* [TEXT SECTION]:
# Blackstone 28 griddle for $99 at Walmart



## dward51

FYI, Walmart has the Blackstone 28" griddle on clearance for $99.00 at a lot of stores.  Some reports of as low as $65 have been posted in other forums.  This is a link to a inventory tracker that will tell you if a nearby store has them in stock and the current price.

http://brickseek.com/walmart-inventory-checker/?sku=36323162

If there is not a store showing up with your zip code, put in a zip code nearby (especially if you are in a large metro area like I was).  That will probably show other stores that have them.  Also note you can take any Walmart SKU and search for it at this site, so you may want to hang on to this link.

Link said a store about 15 miles away had 7 in stock. Walked into the store that and this is what greeted me  8)  Yep, $99.00.  Hard to pass a deal like this up IMO.

So I called up some of my co-workers and did a group buy of 3 of these suckers.  Finished it off by swinging by Sam's Club and picking up a couple gallons of Whirl Butter Oil to go with each griddle.  Oh yes, I'm a happy camper, and so is my boss and a co-worker.  $99 each.  Manager said they were left over from Black Friday and on clearance.













20170116_140127.jpg



__ dward51
__ Jan 16, 2017


















20170116_140112a.jpg



__ dward51
__ Jan 16, 2017


















20170116_142024.jpg



__ dward51
__ Jan 16, 2017


----------



## SmokinAl

Boy that's a good deal!

Al


----------



## bbqwillie

4 near me. I'm on my way...... Thank You!


----------



## chopsaw

Thanks for the heads up .  I'm surrounded !!  Gonna have a look after work tomorrow .


----------



## chopsaw

Just unloaded mine out of the truck . Thanks again for posting .


----------



## damascusmaker

I'm in the club too, Today,


----------



## damascusmaker

Seasoned and used once. Just received Juvale tool set from amazon. I'm pleased with the feel of the new tools. The scraper/masher is thick and stiff and the spatulas are thin and flexible. Also got the Onlyfire cover.













IMG_1079.jpg



__ damascusmaker
__ Feb 8, 2017


















IMG_1080.jpg



__ damascusmaker
__ Feb 8, 2017


----------



## youngbuck

The best tool for the griddles IMO is a 6" drywall knife, tape knife, or what ever they want to call that size. I prefer the flexible blades. Probably a good thing I didnt see this post. I would have needed to come up with a reason why I needed 3 griddles


----------



## dert

Thanks for the heads up...bought one today.


----------



## dert

http://s660.photobucket.com/user/de...0C2B6F51-569A-406D-8281-2F0874E4D9B5.jpg.html

http://s660.photobucket.com/user/de...83054A9A-7AFD-42E4-BED2-AE2C465E77A3.jpg.html

http://s660.photobucket.com/user/de...60967EAA-8FF2-4FE6-85DC-BDA467647462.jpg.html


----------



## dert

Burn-in!

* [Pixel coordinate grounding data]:
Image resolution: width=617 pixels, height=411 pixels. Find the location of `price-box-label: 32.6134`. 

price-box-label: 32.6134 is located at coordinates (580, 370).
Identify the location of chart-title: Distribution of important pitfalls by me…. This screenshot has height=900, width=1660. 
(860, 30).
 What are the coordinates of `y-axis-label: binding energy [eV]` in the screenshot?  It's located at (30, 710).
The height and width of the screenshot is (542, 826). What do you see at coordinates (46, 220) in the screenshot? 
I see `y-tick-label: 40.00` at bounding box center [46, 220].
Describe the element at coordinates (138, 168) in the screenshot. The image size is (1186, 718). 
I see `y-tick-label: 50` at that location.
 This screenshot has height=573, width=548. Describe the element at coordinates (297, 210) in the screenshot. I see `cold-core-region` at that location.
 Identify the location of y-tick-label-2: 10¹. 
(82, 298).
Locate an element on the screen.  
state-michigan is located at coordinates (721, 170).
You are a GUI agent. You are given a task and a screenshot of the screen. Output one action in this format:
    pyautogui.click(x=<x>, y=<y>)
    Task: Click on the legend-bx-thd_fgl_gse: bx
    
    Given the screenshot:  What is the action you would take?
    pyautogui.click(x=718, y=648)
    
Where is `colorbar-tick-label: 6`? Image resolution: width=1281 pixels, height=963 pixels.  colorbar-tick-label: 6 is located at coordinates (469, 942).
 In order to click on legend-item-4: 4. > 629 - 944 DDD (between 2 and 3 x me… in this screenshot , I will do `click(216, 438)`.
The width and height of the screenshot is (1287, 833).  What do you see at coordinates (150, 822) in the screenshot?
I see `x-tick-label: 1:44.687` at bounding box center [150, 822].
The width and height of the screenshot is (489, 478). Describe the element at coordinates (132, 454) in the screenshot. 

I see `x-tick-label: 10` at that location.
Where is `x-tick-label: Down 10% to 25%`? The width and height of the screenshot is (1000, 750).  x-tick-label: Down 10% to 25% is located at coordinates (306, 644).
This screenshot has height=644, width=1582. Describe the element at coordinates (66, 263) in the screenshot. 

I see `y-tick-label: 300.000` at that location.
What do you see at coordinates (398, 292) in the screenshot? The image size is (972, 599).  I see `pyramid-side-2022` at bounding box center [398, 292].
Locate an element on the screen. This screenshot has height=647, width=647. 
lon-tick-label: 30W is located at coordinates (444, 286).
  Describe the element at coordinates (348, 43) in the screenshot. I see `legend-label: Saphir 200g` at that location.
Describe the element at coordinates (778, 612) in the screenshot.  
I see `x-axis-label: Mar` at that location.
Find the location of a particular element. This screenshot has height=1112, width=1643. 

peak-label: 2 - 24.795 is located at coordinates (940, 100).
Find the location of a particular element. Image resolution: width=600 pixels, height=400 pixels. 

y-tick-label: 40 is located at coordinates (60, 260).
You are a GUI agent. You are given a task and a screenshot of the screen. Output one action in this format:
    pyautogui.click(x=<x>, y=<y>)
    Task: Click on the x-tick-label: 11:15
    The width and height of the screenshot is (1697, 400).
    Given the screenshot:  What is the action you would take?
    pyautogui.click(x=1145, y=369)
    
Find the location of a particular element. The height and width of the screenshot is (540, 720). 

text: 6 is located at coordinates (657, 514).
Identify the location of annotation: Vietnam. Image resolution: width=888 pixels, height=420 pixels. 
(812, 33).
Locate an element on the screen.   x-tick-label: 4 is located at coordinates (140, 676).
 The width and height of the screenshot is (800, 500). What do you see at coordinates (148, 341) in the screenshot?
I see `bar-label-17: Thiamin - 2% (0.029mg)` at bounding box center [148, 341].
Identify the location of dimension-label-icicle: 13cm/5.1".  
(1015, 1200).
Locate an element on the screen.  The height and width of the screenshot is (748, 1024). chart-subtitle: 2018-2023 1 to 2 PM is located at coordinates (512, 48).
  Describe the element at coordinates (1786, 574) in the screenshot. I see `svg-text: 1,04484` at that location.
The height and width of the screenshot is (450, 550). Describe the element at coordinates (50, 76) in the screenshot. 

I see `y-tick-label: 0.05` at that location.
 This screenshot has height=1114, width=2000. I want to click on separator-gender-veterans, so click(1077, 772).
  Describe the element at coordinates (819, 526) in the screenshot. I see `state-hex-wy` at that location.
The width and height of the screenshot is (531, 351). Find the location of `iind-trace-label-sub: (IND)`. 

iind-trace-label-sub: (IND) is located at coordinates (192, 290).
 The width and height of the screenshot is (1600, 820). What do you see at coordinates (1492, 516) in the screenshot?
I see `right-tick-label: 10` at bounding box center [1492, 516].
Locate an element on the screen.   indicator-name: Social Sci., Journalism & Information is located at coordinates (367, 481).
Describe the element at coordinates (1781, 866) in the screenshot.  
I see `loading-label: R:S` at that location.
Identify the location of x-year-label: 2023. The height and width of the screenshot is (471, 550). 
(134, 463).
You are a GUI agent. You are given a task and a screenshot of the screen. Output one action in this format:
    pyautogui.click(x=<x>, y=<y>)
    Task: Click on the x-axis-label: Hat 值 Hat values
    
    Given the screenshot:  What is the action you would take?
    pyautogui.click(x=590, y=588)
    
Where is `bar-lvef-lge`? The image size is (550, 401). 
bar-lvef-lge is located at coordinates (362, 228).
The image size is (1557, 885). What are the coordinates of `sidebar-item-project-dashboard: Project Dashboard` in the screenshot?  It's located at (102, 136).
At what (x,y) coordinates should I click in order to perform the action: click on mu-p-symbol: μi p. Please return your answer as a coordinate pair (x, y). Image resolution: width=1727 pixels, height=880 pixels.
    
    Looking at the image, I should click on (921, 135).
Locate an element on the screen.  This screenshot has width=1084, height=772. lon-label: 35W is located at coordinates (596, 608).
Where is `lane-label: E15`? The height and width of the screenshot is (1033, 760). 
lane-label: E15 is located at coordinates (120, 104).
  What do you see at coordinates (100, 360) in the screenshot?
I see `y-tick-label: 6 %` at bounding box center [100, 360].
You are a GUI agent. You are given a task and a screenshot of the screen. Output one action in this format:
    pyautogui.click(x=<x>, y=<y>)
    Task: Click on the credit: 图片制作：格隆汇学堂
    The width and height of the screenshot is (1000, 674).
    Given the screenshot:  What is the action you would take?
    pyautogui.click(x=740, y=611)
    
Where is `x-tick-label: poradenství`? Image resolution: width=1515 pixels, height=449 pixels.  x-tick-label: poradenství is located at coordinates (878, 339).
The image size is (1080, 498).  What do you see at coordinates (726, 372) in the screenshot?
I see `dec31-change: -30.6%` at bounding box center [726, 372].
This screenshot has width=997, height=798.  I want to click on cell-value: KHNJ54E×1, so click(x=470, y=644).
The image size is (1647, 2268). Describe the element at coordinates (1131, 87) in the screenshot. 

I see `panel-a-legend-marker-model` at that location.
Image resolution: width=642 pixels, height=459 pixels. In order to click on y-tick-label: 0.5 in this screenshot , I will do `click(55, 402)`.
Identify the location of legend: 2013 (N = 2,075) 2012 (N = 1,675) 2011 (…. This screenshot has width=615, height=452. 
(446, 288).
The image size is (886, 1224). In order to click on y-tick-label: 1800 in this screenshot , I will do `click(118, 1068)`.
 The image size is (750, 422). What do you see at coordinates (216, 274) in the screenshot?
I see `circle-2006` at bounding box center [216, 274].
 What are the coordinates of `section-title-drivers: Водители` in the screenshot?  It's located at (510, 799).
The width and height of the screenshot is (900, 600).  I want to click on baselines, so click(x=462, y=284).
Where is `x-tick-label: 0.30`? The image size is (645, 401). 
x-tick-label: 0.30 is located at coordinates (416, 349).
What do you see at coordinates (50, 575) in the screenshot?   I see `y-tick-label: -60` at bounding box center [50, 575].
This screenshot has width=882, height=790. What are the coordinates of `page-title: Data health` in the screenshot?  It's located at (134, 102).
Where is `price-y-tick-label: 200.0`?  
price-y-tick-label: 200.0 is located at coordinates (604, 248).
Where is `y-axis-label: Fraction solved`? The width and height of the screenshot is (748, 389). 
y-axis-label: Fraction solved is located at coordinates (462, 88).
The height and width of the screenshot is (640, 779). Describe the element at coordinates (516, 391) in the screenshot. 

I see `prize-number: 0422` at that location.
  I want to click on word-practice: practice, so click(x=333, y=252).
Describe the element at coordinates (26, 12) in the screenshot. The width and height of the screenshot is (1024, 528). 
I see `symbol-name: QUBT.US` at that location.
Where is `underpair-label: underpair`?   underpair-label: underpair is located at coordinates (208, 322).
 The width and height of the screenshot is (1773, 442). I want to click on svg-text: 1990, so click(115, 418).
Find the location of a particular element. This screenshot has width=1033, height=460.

* [WHAT TO PRODUCE]: Please carry on the forum thread about the Blackstone griddle clearance deal, starting after its final post. You won't need the rows for anything here.

* [RESULT]:
----------



## crazzycajun

Thanks for the heads up:grilling_smilie:


----------



## damascusmaker

Smash Burgers last night. Great!


----------



## poopypuss

damascusmaker said:


> Smash Burgers last night. Great!


Make OKC Onion burgers next time. There's plenty of room on the griddle for those and maybe some potato pancakes.













11334017_910342789032986_6618138086096367332_o.jpg



__ poopypuss
__ Feb 15, 2017






http://www.seriouseats.com/recipes/2013/06/oklahoma-onion-burger-recipe.html

I find 1/3 lb balls of beef work better than sliders, but then, a slider to me is different than a tiny burger.

A slider is what's served at Saturday Night Midrats on deployment aboard a Submarine... 60-40 beef, poorly cooked by the junior Mess Specialist.

Oh, then there's breakfast.

Nothing like filling the whole griddle with a batch of homemade hash.

Course cut corned beef is great. That's homemade PA Dutch Pepper Sausage hash below.













459173_317636854970252_131848624_o.jpg



__ poopypuss
__ Feb 15, 2017






*2 different griddles.

One is a 2 burner Camp Chef at my campsite , the other is the 4 burner Blackstone.


----------



## damascusmaker

That OKC onion burger sounds and looks killer, thanks for the idea.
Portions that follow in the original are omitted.